| Text block |
Sub Clustering#

Sub-clustering refers to when you are running clustering on clusters that already exist. This can be helpful for users who want to dive deeper into a cluster or want to cluster within a specific subset.

With Relevance AI, sub-cluster values are given by appending a “-{cluster_id}” where the cluster_id is usually a number. For example, if you set the parent_field to be cars which have values mercedes, tesla, honda , the subcluster values could potentially be mercedes-1, mercedes-2, tesla-1, honda-6.

Basic#

The easiest to cluster is to run this:

from relevanceai import Client
client = Client()
ds = client.Dataset("sample")

# Insert a dummy dataset for now
from relevanceai.utils.datasets import mock_documents
ds.upsert_documents(mock_documents(100))

from sklearn.cluster import KMeans
model = KMeans(n_clusters=5)

cluster_ops = ds.cluster(
   model,
   vector_fields=["sample_1_vector_"],
   alias="sample_1")

# You can find the parent field in the schema or alternatively provide a field
parent_field = "_cluster_.sample_1_vector_.sample_1"

# Given the parent field - we now run subclustering
ds.subcluster(
   model=model,
   parent_field=parent_field,
   vector_fields=["sample_2_vector_"],
   alias="subcluster-kmeans-2",
   min_parent_cluster_size=2 # The minimum number of points the cluster needs to subcluster on
)

# You should also be able to track your subclusters using
ds.metadata

# Should output something like this:
# {'_subcluster_': [{'parent_field': '_cluster_.sample_1_vector_.sample_1', 'cluster_field': '_cluster_.sample_2_vector_.subcluster-kmeans-2'}]}


# You can also view your subcluster results using
ds['_cluster_.sample_2_vector_.subcluster-kmeans-2']
Subclustering Output

API Reference#

You can read more about it from the API reference here:

class relevanceai.operations.cluster.sub.SubClusterOps#
fit_predict(dataset, vector_fields, parent_field=None, filters=None, verbose=False, min_parent_cluster_size=None, cluster_ids=None)#

Run subclustering on your dataset using an in-memory clustering algorithm.

Parameters
  • dataset (Dataset) – The dataset to create

  • vector_fields (List) – The list of vector fields to run fitting, prediction and updating on

  • filters (Optional[List]) – The list of filters to run clustering on

  • verbose (bool) – If True, this should be verbose

Example

from relevanceai import Client
client = Client()

from relevanceai.package_utils.datasets import mock_documents
ds = client.Dataset("sample")

# Creates 100 sample documents
documents = mock_documents(100)
ds.upsert_documents(documents)

from sklearn.cluster import KMeans
model = KMeans(n_clusters=10)
clusterer = ClusterOps(alias="minibatchkmeans-10", model=model)
clusterer.subcluster_predict_update(
    dataset=ds,
)
list_unique(field=None, minimum_amount=3, dataset_id=None, num_clusters=1000)#

List unique cluster IDS

Example

from relevanceai import Client
client = Client()

| Excerpted records |
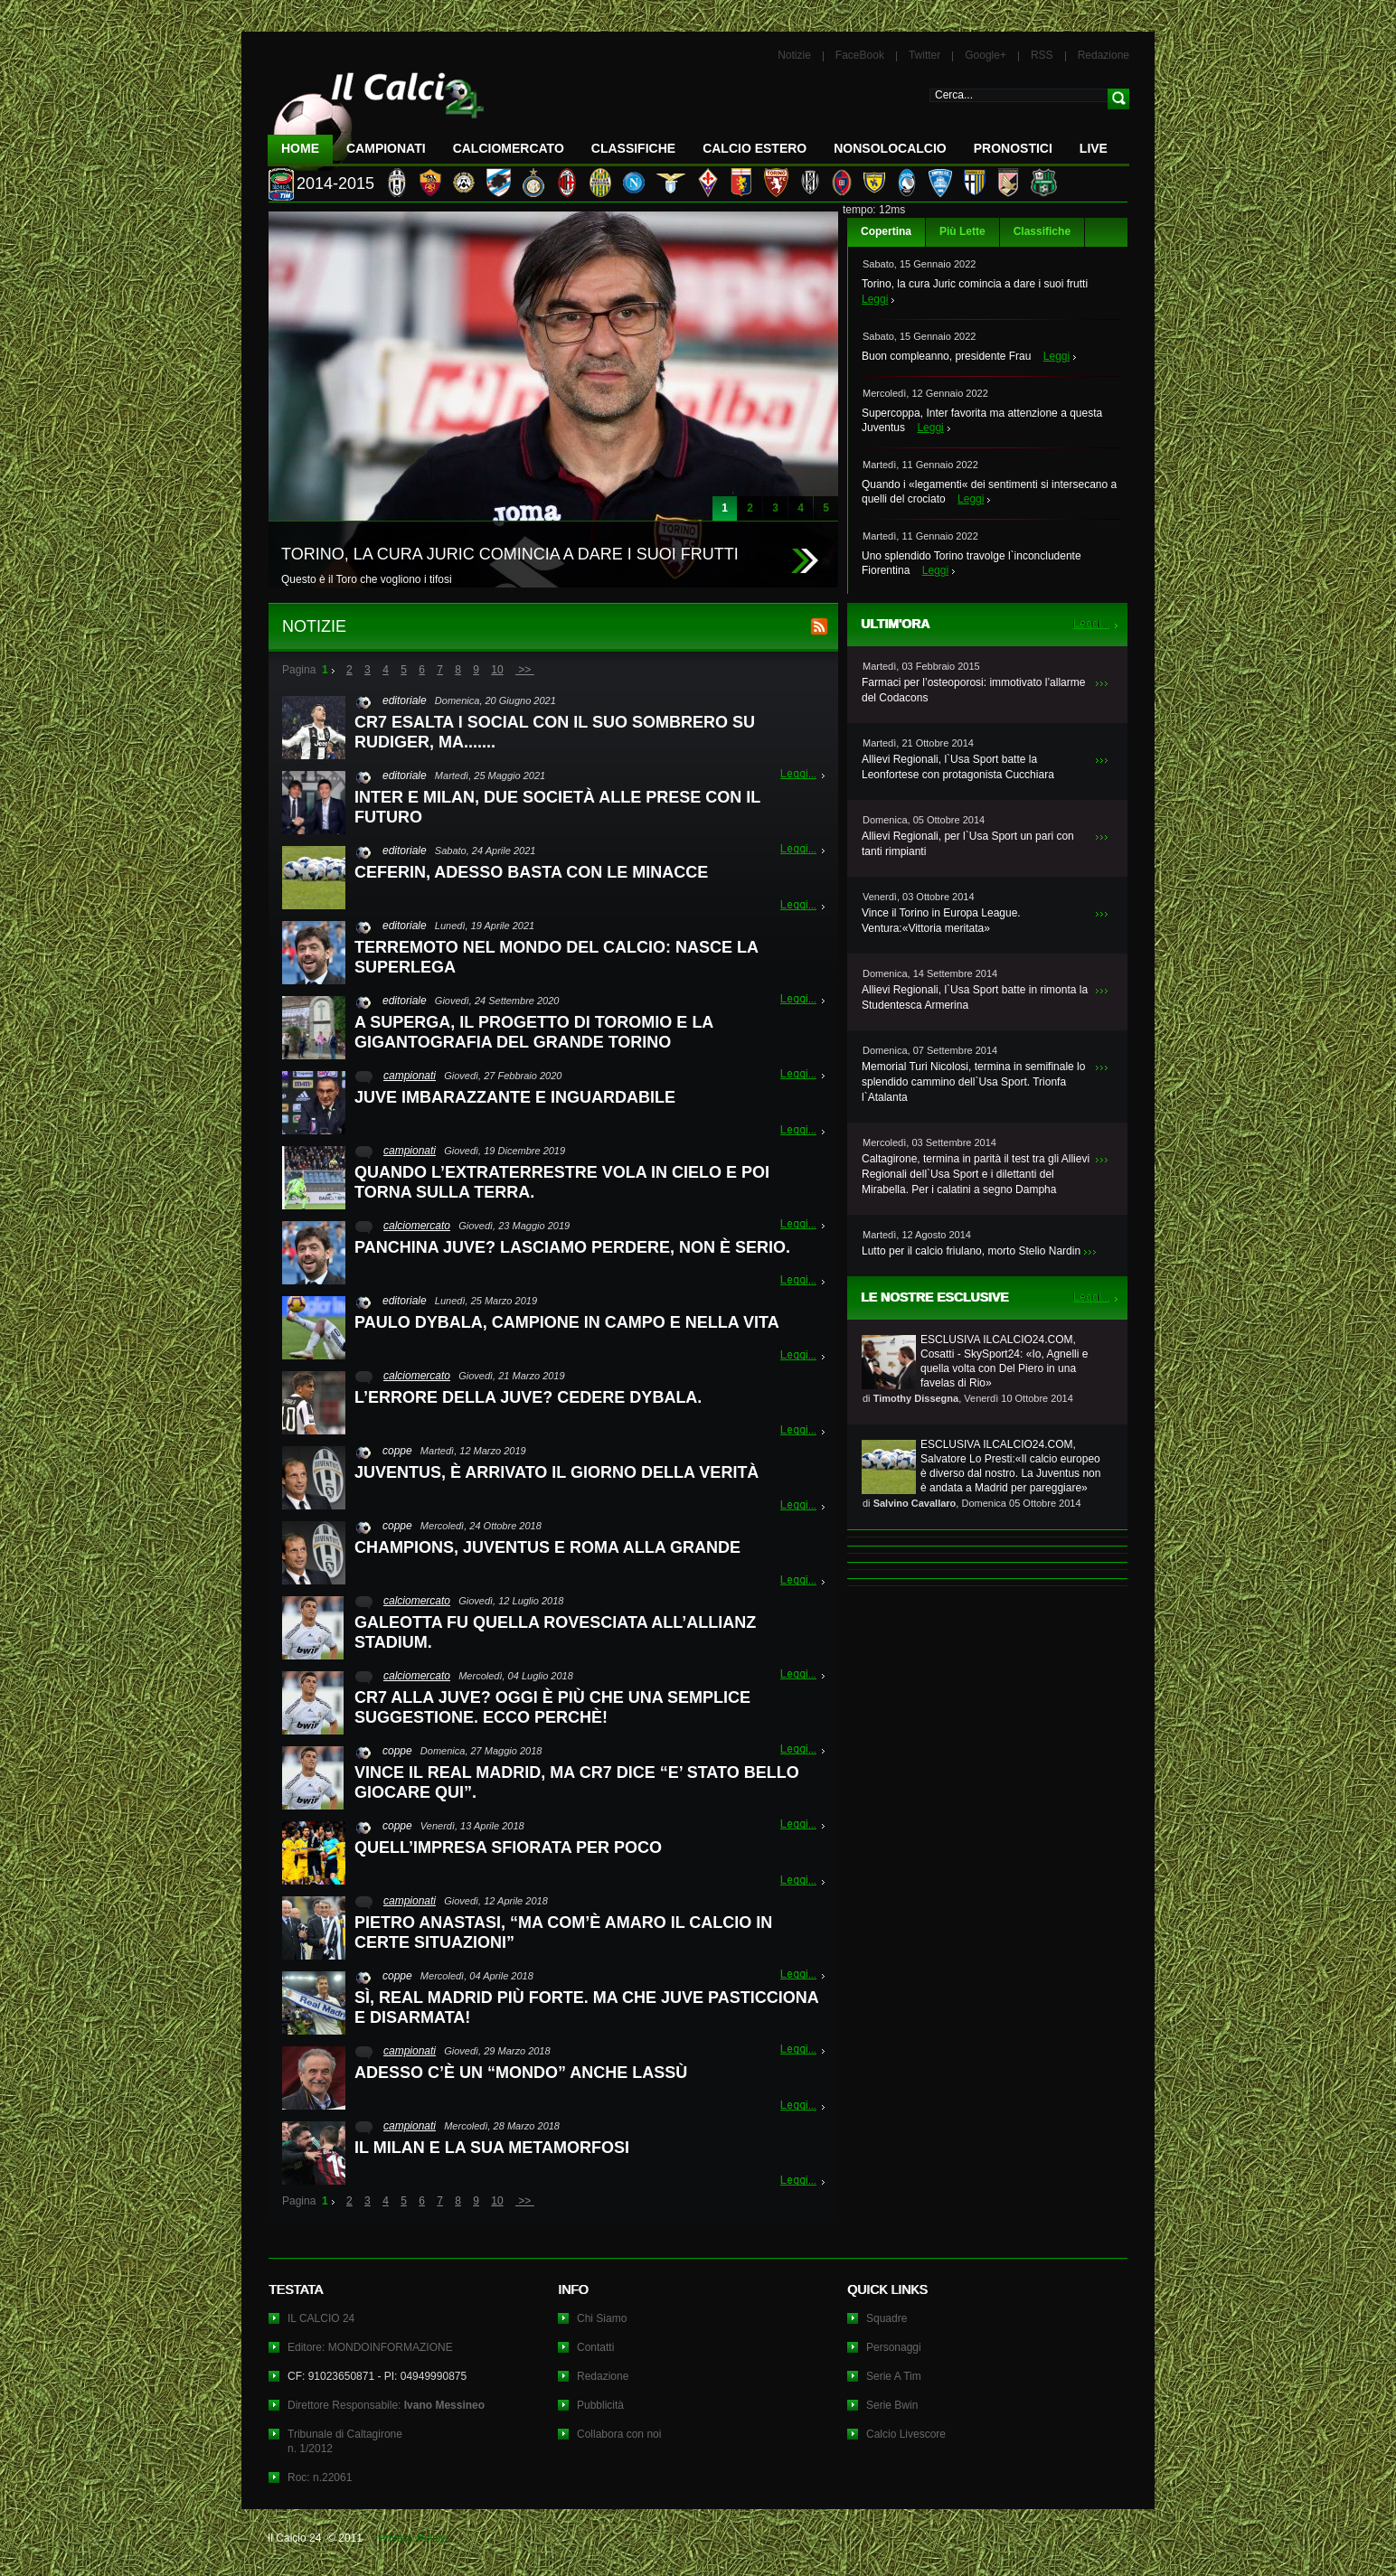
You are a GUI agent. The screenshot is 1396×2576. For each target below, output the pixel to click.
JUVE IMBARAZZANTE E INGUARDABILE (514, 1097)
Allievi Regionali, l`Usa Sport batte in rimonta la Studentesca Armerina (975, 997)
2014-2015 (335, 183)
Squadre (886, 2318)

| Written exercise A |
Turn the listing that follows the sub-clustering page into a numbered list, skipping blank lines and leaving out the picture.
| Written exercise B |
Pick up the sub-clustering page where it stops and keep writing it.

| Exercise result A |
1. You are a GUI agent. The screenshot is 1396×2576. For each target below, output the pixel to click.
2. JUVE IMBARAZZANTE E INGUARDABILE (514, 1097)
3. Allievi Regionali, l`Usa Sport batte in rimonta la Studentesca Armerina (975, 997)
4. 2014-2015 (335, 183)
5. Squadre (886, 2318)

| Exercise result B |
cluster_ops = client.ClusterOps(
    alias="kmeans_8", vector_fields=["sample_vector_]
)
cluster_ops.list_unique()
Parameters
  • alias (str) – The alias to use for clustering

  • minimum_cluster_size (int) – The minimum size of the clusters

  • dataset_id (str) – The dataset ID

  • num_clusters (int) – The number of clusters

store_subcluster_metadata(parent_field, cluster_field)#

Store subcluster metadata

subcluster_predict_documents(vector_fields=None, filters=None, min_parent_cluster_size=None, cluster_ids=None, verbose=True)#

Subclustering using fit predict update. This will loop through all of the different clusters and then run subclustering on them. For this, you need to

Example

from relevanceai import Client
client = Client()
ds = client.Dataset("sample")

# Creating 100 sample documents
from relevanceai.package_utils.datasets import mock_documents
documents = mock_documents(100)
ds.upsert_documents(documents)

# Run simple clustering first
ds.auto_cluster("kmeans-3", vector_fields=["sample_1_vector_"])

# Start KMeans
from sklearn.cluster import KMeans
model = KMeans(n_clusters=20)

# Run subclustering.
cluster_ops = client.ClusterOps(
    alias="subclusteringkmeans",
    model=model,
    parent_alias="kmeans-3")
subpartialfit_predict_update(dataset, vector_fields, filters=None, cluster_ids=None, verbose=True)#

Run partial fit subclustering on your dataset.

Parameters
  • dataset (Dataset) – The dataset to call fit predict update on

  • vector_fields (list) – The list of vector fields

  • filters (list) – The list of filters

Example

from relevanceai import Client
client = Client()

from relevanceai.package_utils.datasets import mock_documents
ds = client.Dataset("sample")
# Creates 100 sample documents
documents = mock_documents(100)
ds.upsert_documents(documents)

from sklearn.cluster import MiniBatchKMeans
model = MiniBatchKMeans(n_clusters=10)
clusterer = ClusterOps(alias="minibatchkmeans-10", model=model)
clusterer.subpartialfit_predict_update(
    dataset=ds,
)